LAWS(HPH)-1993-6-6

SURESH CHAND Vs. HINDU MAL

Decided On June 23, 1993
SURESH CHAND Appellant
V/S
HINDU MAL Respondents

JUDGEMENT

(1.) Admittedly, the appellant/plaintiff and pro forma respondents/defendants are owners in possession of the land comprised in Khasra No. 1232 situated in Mauza Arhal, Tehsil Rohru, District Shimla, which was purchased on their name by their father 23 years before the filing of the suit, out of which the present appeal has arisen. The suit was filed by the appellant/plaintiff against late Shri Chiba and respondent/defendant No. 2 for permanent prohibitory injunction restraining them from obstructing or hindering the path described in the plaint claiming that he along with pro forma respondents/defendants has been using it as of right since they had purchased their land but on 30/04/1981 the path was obstructed by respondents/defendants by pelting stones on them. During the pendency of the appeal in this Court Shri Chiba has died and his legal representatives have been brought on record as respondents/defendants 1(a), 1(c) to 1(f). The path in dispute, as stated in the plaint, runs through the land comprised in Khasra Nos. 618/127, 126 and 510/293/127 situated in Chak Gangtoli belonging to the respondents/defendants.

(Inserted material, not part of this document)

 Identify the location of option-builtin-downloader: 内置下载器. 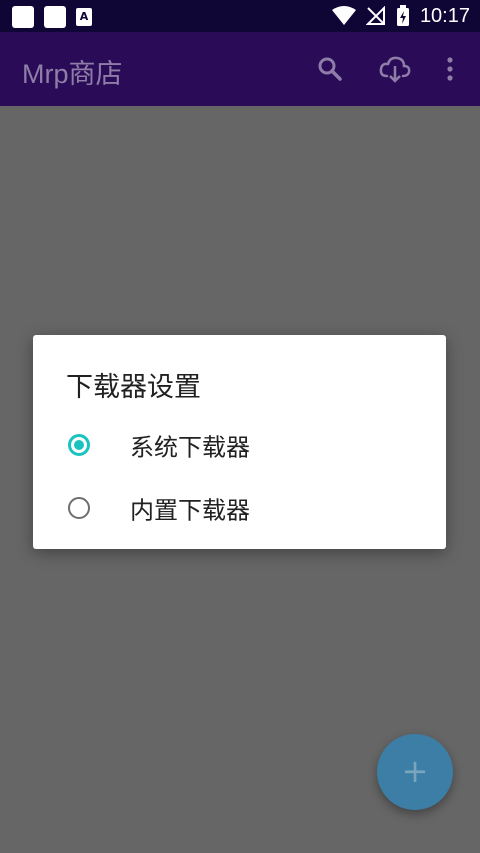
(240, 508).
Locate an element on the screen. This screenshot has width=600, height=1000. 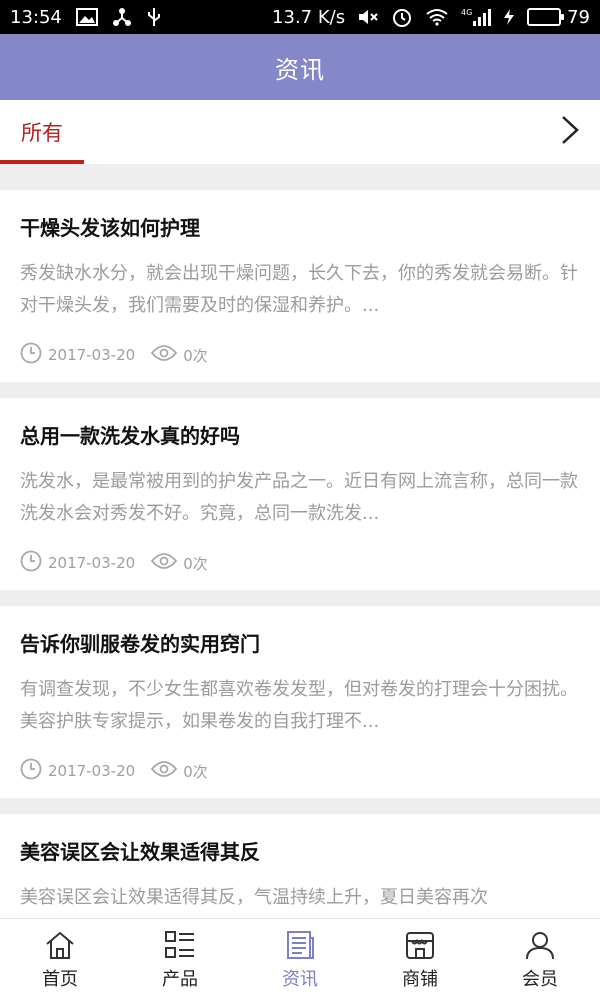
article-title: 美容误区会让效果适得其反 is located at coordinates (140, 852).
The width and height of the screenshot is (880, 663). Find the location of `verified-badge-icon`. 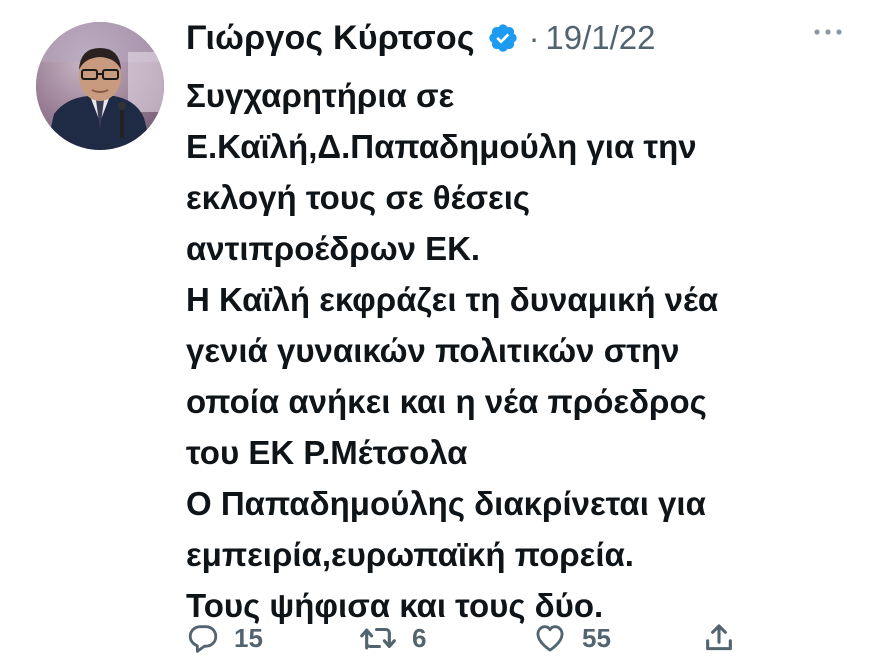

(2.) The respondents/defendants had resisted the suit and denied that there existed any path which the appellant/plaintiff and pro forma respondents/defendants had been using, as alleged by them. According to them, on 30/04/1981, the appellant/plaintiff and pro forma respondents/defendants wanted to lead a new path through their land, to which they objected. The matter was also reported to the police and on spot inspection it was found that there was no path from their land.

(3.) The trial Court rejected the defence of the respondents/defendants and decreed the suit holding that there exists the path in dispute which the appellant/plaintiff and pro forma defendants/respondents had been using for the last many years. It was also found by the trial Court that the respondents/defendants had been interfering with the right of the appellant/plaintiff and pro forma respondents/defendants by obstructing the path in dispute. The Additional District Judge set aside the findings of the trial Court on the grounds, inter alia, that neither there are pleadings nor proof that the appellant/plaintiff had acquired easementary rights by prescription over the path in dispute. According to him, simple use of the path in. dispute for the last 23 years without any objection by the respondents/defendants does not establish that the path in dispute has been used as of right. On the scrutiny of oral and documentary evidence produced on record, the Additional District Judge has come to the conclusion that it is not proved by the appellant/plaintiff that he or his predecessor had been using the path in dispute without interruption for more than 20 years ending within two years next before the institution of the suit. He has rejected oral evidence produced by the appellant/plaintiff on the ground that the witnesses produced by the appellant/plaintiff are either chance witnesses or interested witnesses.